Fang menarik napas panjang. Hampir menangis. Ia memang masih berusia sebelas tahun, tapi pikirannya cukup dewasa untuk memahami bahwa tidak ada yang bisa menolak takdir Tuhan.
"Boboiboy, pijuanliao. Bishangyanjingkuaishui –"
"Pelan-pelan nyanyinya." Pinta Boboiboy lagi, sedikit merengek.
Fang menggigit bibirnya. Alasan ia menyanyikannya terlalu cepat adalah agar BoBoiBoy tidak dapat mendengar suaranya yang mulai bergetar menahan sedih.
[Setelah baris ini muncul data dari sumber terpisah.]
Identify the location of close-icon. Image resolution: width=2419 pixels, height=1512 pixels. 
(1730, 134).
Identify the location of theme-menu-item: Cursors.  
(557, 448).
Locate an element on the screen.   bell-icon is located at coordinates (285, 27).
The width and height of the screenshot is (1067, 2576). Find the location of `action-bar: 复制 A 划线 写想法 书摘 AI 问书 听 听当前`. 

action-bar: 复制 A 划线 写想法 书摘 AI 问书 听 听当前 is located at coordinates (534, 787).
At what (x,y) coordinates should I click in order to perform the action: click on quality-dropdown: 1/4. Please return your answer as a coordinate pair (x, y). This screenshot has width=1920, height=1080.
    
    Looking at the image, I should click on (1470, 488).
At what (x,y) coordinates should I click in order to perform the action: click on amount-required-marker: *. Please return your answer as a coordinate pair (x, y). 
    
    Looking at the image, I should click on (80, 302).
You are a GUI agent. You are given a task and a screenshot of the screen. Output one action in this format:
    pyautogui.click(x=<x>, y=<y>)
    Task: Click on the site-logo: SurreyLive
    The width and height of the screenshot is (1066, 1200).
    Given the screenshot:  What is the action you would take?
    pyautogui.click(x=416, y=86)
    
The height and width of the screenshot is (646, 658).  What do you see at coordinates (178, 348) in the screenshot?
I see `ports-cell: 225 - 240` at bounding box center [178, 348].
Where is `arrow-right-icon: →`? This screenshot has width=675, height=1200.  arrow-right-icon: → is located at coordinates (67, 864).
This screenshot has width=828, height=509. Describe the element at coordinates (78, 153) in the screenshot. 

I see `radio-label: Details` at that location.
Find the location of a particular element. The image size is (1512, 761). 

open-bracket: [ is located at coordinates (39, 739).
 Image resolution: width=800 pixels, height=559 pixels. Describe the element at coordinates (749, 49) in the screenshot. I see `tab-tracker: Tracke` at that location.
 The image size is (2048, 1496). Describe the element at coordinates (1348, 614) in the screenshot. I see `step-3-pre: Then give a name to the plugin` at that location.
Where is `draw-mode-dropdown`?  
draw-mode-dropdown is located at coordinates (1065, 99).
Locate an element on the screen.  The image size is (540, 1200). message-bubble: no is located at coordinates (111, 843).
"Boboiboy …" ia kembali menyanyikan dengan suara pelan kali ini. "Pi juan liao..." Matanya melihat kebawah. "Bi shang yan jing kuai shui jiao..." Pandangannya mulai buram karena air mata. "Shui de zhao shen ti hao..." tetesan air mata mulai berjatuhan membasahi lantai. Bocah itu berhenti sebentar sambil menyedot ingus. "BoBoiBoy shi ge hao bao bao."
Fang kembali memandangi wajah tidur temannya melalui kacamata yang basah. Tampak tenang sekali. Jemarinya yang dari tadi digunakan untuk mengusap kepala Ochobot sudah berhenti, namun dadanya mash bergerak naik turun dengan amat perlahan, dengan kedua bibirnya sedikit bergerak menggumamkan sesuatu.
"Shui de zhao … shen ti hao …" Fang kembali mengulang dua lirik terakhir. "Boboiboy shi ge hao bao bao."
Dada itu akhirnya berhenti bergerak, tepat pada saat nyanyian dihentikan.
Fang menundukkan kepala seperti orang yang sedang depresi sambil menutupi wajahnya dengan kedua tangan.
Dia pergi
Dia sudah pergi
"Zai jian, BoBoiBoy." Lirih Fang. Ia mendekatkan dirinya pada tubuh BoBoiBoy, memberikan kecupan singkat selamat tinggal di kening temannya yang mulai terasa dingin dan kaku.
"Ngg … Mmm …" Ochobot mengeliat pelan. Tampaknya nyanyian itu tanpa sengaja telah mengusik tidur si bola kuasa.
"Ssshhh … " tangan Fang segera meraih Ochobot yang hampir terbangun, memeluknya pelan diatas pangkuannya seolah-olah berusaha menentramkan pikiran si robot yang mulai gelisah dengan lagu yang sama.